> [Task requirements] Which lines in the records below include the word "resolution"? Report each of them in full.

Source data
▼
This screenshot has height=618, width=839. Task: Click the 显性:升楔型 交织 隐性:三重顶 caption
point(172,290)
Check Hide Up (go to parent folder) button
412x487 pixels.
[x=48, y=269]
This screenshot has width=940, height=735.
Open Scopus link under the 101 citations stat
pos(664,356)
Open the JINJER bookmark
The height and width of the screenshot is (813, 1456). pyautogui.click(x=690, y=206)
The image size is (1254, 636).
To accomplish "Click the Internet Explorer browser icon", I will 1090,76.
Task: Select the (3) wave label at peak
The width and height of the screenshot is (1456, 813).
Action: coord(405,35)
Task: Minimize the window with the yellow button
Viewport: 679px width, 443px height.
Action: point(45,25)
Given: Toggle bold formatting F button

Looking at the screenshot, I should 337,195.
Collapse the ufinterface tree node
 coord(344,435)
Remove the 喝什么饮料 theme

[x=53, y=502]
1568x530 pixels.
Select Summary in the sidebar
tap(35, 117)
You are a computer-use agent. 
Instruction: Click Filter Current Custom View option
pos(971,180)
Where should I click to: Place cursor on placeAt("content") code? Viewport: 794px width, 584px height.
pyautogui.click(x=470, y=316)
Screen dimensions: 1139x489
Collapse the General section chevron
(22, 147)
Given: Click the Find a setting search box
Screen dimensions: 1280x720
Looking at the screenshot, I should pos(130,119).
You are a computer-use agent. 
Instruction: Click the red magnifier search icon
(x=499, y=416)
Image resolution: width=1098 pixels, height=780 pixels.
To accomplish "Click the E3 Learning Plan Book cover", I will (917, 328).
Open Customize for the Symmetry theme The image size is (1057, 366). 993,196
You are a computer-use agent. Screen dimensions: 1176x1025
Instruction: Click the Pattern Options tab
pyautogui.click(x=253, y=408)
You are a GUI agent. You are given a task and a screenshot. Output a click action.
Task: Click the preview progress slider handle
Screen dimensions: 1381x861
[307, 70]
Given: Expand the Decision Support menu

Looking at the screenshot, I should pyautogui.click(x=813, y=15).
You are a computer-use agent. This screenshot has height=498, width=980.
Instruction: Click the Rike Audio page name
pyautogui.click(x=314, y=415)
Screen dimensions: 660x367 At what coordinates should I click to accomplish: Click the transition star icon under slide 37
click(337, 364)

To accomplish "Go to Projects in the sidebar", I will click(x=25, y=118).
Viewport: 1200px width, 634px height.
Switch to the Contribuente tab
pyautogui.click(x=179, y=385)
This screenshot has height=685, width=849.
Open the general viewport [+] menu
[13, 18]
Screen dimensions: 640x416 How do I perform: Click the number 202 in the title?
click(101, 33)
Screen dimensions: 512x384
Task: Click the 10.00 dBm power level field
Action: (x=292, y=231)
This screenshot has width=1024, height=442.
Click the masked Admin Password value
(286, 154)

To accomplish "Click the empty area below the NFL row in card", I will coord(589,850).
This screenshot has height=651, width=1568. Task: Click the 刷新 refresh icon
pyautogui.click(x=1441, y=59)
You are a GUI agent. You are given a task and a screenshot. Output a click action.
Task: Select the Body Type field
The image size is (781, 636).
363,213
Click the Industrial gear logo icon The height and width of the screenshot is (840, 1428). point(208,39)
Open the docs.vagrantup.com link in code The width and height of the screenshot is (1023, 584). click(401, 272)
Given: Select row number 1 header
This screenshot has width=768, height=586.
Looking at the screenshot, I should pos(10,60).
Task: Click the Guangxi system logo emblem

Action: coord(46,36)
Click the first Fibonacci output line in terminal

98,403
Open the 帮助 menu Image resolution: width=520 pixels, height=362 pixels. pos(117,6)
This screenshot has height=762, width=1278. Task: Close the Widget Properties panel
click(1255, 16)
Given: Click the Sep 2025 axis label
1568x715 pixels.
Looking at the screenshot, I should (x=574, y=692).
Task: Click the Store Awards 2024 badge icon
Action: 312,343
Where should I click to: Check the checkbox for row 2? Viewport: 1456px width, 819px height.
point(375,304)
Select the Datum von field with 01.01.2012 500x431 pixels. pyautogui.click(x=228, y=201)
▲
> [Written response]
Image resolution: width=1098 pixels, height=780 pixels.
Open the 帮助 menu Image resolution: width=520 pixels, height=362 pixels. pos(117,6)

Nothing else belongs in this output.